A remarkable media event occurs on In Our Time 23rd May. The topic is Levi-Strauss and a contributor lucidly explains the arguments in rebuttal of existentialism.
Then she is asked to do the same on Levi-Strauss and phenomonology. Her prompt response is ‘I don’t know anything about that’. In a culture that values assertion over evidence a person who says she doesn’t know – we could do with more of her kind.
June
In rebuttal of the monetisation of scraps and the PhD-isation of literature Rick Gekoski in Lost, Stolen or Shredded cites Jeanette Winterson: ‘I burn my work in progress, and I burn my diaries, and I destroy letters. I don’t want to sell my working papers to Texas and I don’t want my personal papers becoming doctoral theses.’
A valuable new word turns up at a conference. ‘Pareidolia’ is ‘the imagined perception of meaning where no such meaning exists.’
July
One of the least accurate political forecasts ever. ‘She’ll be out by Christmas’. Lord Carrington in 1975 on his new party leader as recorded by Dominic Sandbrook in Seasons for the Sun.
Language being ever-inventive, German has reportedly acquired itself a new noun – ‘Der Shitstorm’.
August
A new novel that must have the least ever going for it:
Unfortunately, it’s a very bad novel. How is it bad? Let me count the ways. It is badly conceived, badly realised, badly characterised, badly paced and above all badly written. On the plus side, the typeface is nice and I quite liked the front cover art.
Guardian Books reads Susan Greenfield 2121: A Tale From the Next Century.

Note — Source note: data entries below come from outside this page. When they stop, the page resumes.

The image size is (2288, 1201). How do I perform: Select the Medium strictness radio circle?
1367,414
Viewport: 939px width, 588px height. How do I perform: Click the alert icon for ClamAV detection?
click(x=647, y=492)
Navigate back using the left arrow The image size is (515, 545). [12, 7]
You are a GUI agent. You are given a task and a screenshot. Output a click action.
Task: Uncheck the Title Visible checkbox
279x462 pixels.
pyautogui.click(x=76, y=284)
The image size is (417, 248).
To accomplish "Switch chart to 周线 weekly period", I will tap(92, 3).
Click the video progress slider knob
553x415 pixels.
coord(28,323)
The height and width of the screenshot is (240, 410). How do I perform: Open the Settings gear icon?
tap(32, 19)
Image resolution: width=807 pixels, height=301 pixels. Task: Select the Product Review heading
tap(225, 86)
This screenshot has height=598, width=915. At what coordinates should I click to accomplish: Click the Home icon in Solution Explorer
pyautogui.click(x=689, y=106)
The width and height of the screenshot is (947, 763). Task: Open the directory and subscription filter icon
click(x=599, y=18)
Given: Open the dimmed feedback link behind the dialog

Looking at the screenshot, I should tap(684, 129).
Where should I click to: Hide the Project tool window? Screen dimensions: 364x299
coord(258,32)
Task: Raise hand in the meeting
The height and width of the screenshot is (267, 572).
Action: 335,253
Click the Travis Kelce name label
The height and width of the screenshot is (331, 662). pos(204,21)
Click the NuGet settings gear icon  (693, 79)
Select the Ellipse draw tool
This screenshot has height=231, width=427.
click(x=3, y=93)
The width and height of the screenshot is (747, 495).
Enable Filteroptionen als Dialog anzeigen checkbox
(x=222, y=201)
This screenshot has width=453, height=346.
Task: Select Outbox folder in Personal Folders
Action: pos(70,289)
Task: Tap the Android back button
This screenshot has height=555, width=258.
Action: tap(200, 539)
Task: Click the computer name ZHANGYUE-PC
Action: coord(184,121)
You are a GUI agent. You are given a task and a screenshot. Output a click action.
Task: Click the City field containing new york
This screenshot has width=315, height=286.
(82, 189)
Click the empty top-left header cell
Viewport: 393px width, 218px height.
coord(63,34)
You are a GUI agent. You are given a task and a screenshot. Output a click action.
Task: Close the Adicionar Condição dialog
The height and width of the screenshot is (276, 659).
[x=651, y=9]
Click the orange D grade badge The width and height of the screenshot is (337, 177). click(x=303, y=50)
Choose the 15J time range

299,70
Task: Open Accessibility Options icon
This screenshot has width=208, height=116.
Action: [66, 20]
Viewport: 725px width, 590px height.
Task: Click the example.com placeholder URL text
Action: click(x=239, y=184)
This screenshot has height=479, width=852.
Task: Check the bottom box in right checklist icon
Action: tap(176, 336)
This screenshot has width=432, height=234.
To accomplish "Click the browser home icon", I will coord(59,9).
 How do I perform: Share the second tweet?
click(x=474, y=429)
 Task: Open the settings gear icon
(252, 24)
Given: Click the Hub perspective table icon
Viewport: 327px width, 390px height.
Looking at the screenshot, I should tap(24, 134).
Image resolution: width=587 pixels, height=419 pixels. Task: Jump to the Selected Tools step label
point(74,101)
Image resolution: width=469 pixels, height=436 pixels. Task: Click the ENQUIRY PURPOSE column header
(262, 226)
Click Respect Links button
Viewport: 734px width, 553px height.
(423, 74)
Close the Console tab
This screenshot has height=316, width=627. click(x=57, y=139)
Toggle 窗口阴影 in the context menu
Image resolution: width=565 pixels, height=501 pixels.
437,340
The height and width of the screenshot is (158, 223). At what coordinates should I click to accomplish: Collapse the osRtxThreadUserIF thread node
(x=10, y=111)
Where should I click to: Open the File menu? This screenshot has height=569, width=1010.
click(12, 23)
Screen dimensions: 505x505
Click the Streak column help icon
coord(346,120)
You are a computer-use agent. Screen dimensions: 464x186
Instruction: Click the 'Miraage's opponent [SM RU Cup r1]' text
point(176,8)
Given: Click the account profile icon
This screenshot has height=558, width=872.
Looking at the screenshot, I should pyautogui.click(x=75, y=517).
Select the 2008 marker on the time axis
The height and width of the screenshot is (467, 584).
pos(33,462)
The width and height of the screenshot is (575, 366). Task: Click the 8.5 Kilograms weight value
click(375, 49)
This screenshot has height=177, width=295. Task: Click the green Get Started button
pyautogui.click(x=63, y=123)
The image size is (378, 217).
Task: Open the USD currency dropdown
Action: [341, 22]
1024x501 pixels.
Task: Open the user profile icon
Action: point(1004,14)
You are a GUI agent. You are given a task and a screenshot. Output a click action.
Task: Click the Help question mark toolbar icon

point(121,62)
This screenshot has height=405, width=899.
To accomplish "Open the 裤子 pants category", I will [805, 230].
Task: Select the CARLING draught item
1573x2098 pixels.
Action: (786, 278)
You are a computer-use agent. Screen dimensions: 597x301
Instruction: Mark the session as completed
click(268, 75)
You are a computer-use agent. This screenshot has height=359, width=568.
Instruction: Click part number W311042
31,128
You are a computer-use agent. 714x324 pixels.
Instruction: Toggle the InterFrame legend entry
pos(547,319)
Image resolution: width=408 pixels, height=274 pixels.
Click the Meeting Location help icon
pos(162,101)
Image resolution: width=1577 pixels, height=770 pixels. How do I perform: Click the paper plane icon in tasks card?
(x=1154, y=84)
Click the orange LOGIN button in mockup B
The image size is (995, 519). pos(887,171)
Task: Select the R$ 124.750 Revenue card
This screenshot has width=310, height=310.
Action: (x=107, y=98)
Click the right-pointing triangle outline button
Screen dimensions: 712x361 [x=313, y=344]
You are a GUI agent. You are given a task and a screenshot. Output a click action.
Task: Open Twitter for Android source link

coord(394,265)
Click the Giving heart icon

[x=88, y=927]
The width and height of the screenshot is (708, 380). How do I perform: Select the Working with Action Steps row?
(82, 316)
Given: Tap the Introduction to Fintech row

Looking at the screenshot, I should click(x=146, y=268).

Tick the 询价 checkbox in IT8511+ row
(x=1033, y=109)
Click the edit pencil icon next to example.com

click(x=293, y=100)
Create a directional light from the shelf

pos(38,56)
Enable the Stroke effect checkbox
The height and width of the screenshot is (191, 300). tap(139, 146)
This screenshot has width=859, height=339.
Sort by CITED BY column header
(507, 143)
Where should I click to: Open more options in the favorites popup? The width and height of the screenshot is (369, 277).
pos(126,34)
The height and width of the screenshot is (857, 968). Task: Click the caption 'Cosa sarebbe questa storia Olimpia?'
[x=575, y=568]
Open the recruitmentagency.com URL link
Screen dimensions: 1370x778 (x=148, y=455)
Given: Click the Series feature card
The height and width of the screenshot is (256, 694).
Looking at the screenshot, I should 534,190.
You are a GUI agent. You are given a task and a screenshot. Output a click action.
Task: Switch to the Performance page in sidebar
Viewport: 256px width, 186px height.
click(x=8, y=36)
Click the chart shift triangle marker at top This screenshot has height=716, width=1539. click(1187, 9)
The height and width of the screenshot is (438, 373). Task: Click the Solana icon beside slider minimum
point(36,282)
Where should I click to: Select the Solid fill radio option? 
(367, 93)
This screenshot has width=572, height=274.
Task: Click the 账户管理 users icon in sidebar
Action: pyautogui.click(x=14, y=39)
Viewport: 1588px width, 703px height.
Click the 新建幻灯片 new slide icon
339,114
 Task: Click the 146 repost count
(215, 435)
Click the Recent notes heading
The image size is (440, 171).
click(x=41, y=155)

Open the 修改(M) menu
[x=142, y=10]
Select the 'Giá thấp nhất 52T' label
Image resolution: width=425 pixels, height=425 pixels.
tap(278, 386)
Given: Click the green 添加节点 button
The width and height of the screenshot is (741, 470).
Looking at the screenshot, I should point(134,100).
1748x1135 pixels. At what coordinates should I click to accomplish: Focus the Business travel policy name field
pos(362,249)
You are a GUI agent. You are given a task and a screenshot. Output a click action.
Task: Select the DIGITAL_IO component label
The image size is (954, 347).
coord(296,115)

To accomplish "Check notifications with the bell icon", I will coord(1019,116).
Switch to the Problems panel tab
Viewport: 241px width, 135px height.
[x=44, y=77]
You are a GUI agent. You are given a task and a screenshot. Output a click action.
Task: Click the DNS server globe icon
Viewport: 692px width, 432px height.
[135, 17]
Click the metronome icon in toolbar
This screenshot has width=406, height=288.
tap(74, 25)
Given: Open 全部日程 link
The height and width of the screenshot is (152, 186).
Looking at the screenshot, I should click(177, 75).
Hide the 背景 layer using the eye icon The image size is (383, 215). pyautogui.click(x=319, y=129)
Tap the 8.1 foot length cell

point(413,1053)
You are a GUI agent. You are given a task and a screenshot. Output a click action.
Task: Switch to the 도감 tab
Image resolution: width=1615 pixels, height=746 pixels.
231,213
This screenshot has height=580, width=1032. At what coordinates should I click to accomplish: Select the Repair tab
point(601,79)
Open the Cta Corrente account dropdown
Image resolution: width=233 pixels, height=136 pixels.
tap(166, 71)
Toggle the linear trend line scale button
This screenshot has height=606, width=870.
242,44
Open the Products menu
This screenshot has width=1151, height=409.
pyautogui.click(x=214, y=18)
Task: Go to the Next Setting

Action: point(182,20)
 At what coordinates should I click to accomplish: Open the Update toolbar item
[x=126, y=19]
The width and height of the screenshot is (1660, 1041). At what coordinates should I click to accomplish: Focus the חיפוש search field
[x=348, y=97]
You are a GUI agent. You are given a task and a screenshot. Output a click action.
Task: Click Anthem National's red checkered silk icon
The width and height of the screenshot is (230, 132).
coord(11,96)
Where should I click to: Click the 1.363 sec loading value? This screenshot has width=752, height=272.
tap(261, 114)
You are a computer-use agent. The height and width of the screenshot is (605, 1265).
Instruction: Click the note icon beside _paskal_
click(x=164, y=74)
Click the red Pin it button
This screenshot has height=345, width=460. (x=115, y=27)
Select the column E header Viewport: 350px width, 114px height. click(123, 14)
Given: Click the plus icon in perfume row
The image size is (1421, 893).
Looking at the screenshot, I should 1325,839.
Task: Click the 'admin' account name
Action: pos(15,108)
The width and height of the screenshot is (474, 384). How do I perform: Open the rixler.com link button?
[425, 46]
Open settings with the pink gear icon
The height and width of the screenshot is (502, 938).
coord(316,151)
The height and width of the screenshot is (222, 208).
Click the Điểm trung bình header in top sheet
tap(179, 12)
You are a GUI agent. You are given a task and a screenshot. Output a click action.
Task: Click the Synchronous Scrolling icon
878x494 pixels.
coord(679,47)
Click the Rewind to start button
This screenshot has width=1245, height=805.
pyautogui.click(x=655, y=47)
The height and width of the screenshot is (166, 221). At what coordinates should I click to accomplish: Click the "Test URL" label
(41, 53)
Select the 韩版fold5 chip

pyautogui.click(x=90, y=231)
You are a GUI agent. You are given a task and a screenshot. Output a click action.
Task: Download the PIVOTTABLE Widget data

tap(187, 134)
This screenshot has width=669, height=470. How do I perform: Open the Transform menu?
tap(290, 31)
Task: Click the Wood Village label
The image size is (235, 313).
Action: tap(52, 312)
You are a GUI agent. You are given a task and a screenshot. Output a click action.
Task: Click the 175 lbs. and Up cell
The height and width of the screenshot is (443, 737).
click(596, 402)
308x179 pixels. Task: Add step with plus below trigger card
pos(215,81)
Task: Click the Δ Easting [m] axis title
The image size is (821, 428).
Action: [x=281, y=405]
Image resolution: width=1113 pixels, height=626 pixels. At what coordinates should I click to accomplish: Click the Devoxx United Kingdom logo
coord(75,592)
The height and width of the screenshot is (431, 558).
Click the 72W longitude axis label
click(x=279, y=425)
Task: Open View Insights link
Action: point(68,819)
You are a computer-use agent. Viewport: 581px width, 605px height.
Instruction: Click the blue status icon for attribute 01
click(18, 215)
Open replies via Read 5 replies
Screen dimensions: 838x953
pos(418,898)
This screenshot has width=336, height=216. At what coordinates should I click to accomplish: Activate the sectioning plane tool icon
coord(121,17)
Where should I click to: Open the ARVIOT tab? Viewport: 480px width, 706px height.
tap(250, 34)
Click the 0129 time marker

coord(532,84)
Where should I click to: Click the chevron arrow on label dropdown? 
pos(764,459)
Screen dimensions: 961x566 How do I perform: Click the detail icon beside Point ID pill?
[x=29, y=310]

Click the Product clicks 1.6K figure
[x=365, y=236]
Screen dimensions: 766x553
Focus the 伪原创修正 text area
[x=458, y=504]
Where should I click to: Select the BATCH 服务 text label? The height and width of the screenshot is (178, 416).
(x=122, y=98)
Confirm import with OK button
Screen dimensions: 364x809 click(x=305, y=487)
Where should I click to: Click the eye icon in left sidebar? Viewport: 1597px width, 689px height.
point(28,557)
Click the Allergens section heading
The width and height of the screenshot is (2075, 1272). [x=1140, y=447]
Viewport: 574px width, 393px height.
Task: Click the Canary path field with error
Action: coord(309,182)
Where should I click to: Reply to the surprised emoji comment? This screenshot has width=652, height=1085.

Julie Burchill is cited in Richard Eyre National Service – ‘Drama is easy. It’s writing without the difficult bits.’
September
In Prospect Jennifer Szalai ponders Thomas Pynchon: ‘One critic declares the later novels “diffuse paranoia by multiplying plots and suggesting the very notion of conspiracy is too simple”. But it elicits another question: so what?’
October
Frederick Forsyth in Kill List leads his readers into cutting edge technology:
The records were fed into the computers which scanned them far faster than the human eye could read or the human brain digest.
November
From Mark Kermode Hatchet Job:
Most online journalists worth their salt despise anonymity as much as their print counterparts, if not more so, because it undermines the very medium in which they are trying to make a name for themselves. And the fact that bloggers en masse seem increasingly to be rejecting such anonymity in favour of honesty and accountability offers the clearest indication yet that the ‘traditional values of proper film criticism’ are alive and well on the web. Whatever the medium, the key questions remain the same: who is saying this? Why are they saying it? And what do they have to lose by saying it? And if the answer to those questions is ‘don’t know’; ‘don’t care’; and ‘nothing’, then proceed with extreme caution.
December
Many an anniversary is celebrated in 2013 – R S Thomas, Doctor Who, Benjamin Britten, the National Theatre. The least noticed must have been the fiftieth anniversary of the first issue of the Eurobond.
The issuer in 1963 was an Italian motorway operator and the sum a lordly fifteen million dollars.
The scheme was hatched in the City of London, but the bond was issued in Schiphol airport in Amsterdam to avoid British stamp duty. The coupons were payable in Luxembourg to avoid British income tax. The company was able to pay interest, in the form of coupons, without deducting Italian tax.
The next fifty years, it’s all there.